Kenneth W. Horton, 52, was recovering from surgery this morning at a Seattle hospital and listed in satisfactory condition, according to a spokeswoman.
"He was in surgery to do some repairs to the injuries he suffered," said Susan Gregg-Hanson of Harborview Medical Center. "He's not in intensive care."
Horton was hunting with another Juneau man on the northeast end of the island near Piling Point when the bear attacked, said Roger Wetherell, spokesman for the U.S. Coast Guard.
Horton used a cell phone to call for help at about 1:40 p.m., and the Coast Guard dispatched a helicopter and boat to the area, roughly five miles west of Juneau, Wetherell said. However, two pilots with Coastal Helicopters found Horton first.
"When (the pilots) got out there, the guy was ambulatory and pulling his face back on," said Jim Wilson, owner of Coastal Helicopters. "The bear got him on the back of the head and came down across his face to his shoulder - pretty much removed a big flap, everything down to the bone."

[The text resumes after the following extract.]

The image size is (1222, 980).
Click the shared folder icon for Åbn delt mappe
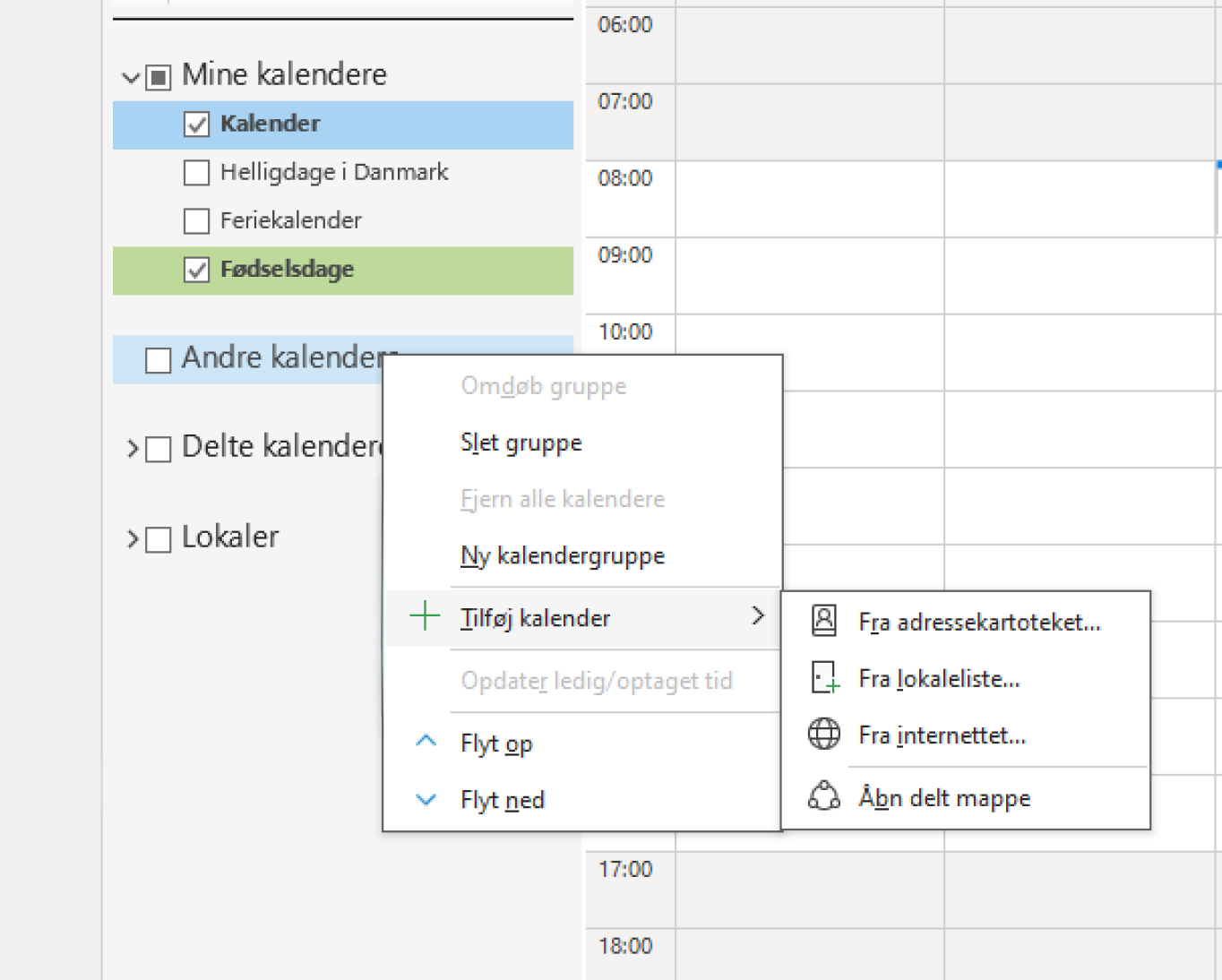click(823, 796)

A spokeswoman for Bartlett Regional Hospital said Horton was "conscious, lucid and responsive" and able to walk off the helicopter to a gurney.
The attack apparently came swiftly after Horton inadvertently startled the bear, said spokeswoman Marijo Toner.
"He was within about 10 feet of a mother bear, a sow and her cub, and the bear charged before he even realized he'd been sighted by the bear," she said.
Horton was medevaced shortly before 5:30 p.m. in stable condition to Harborview because of the complexity of the lacerations, Toner said.
Meanwhile, the Coast Guard spotted Horton's hunting partner, Steve Stiner, 49, of Juneau and picked him up south of Piling Point, Wetherell said. The duo had separated during the hunt, and Stiner was unaware Horton had been attacked by the bear, he said.
State bear biologist Vern Beier said generally most brown bears on Admiralty Island go into hibernation by the second week of November. However, some bears retreat to their dens later in the season if there is a food source available, Beier said. It's also possible Horton stumbled upon the bears' den.
"Even though bears are pretty large, a lot of times the entryways are not that large - they squeeze and pour themselves in there," said Beier. "With the snow cover, I could see where a person wouldn't even know they were by a den."